Part of the attraction of the conference for me was the heavy-hitter keynoters, among them Alan Hirsch, Hugh Halter, Neil Cole...and Michael Frost.  I single out Michael Frost because, frankly, he was the big draw for me--the big draw because, unlike the others, I'd never heard him speak in person before and because presentations I've seen him make via YouTube have been, well, stunning.  And, like so many of us who've embraced missional/incarnational church, I've been heavily influenced by Michael's writing.

He didn't disappoint.  His presentations were as edge-of-your-seat as I expected.  Michael Frost has to be one of the most gifted communicators I've ever encountered not just of missional ecclesiology but the Gospel.  What I didn't expect--and what I ultimately found so disturbing--is, by his own admission, how cynical he's become.

At one point, after saying, well, yes, it's good if you're doing mission, and it's good if you've got church members volunteering in the community, he jabbed his finger toward the audience and shouted, "Don't tell me your church is missional if you can't tell me the people in your community you've been called to serve!"

You know, I get it.  I appreciate the concern of many who have been on the frontlines of the missional church movement, blazing the proverbial trail for the rest of us, being concerned that missional will be co-opted--domesticated, if you will--by well-meaning churches and denominations who don't fully understand what being missional means.  But cynicism doesn't help.  Many of us, especially those of us working to figure out how to move mainline attractional congregations to a missional/incarnational paradigm...those of us who aren't planting new churches where we can create a missional culture from the get-go...we have to move a step at a time.  And the steps typically are small and not without pain.  It's true: in the congregation I serve, we aren't at the point we could tell Michael Frost or anyone else the specific people within our community we've been called to serve.  If that means we aren't missional yet, so be it.  But we're a lot more missional than we used to be.
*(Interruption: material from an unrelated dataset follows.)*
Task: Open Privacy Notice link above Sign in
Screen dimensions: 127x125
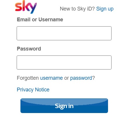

So--no, cynicism isn't helpful.  But what disturbs me most is not the cynicism but what I'm fearful the cynicism may be pointing to: that missional will become idolatrous, that in some twisted way, missional will itself become attractional.  The hit on attractional has always been that it keeps God's mission in service to the church rather than the other way around.  I don't want us to take God's mission and put it in service to missional.  It's useful, of course, to identify characteristics and practices of missional church.  But when we start to suggest that unless you're doing X--whatever X is--you're not missional, we set up achieving a missional identity rather than participating in God's redemptive work in the world as our primary task.  And that smacks of idolatry.

Isn't it possible that the God Who has called us back to a missional/incarnational way of being church might also call us to different ways of being missional and incarnational, such that to suggest a given congregation must be X or it cannot be missional is not that different from those human-imposed strictures that define many attractional churches, the very strictures we're trying to leave behind?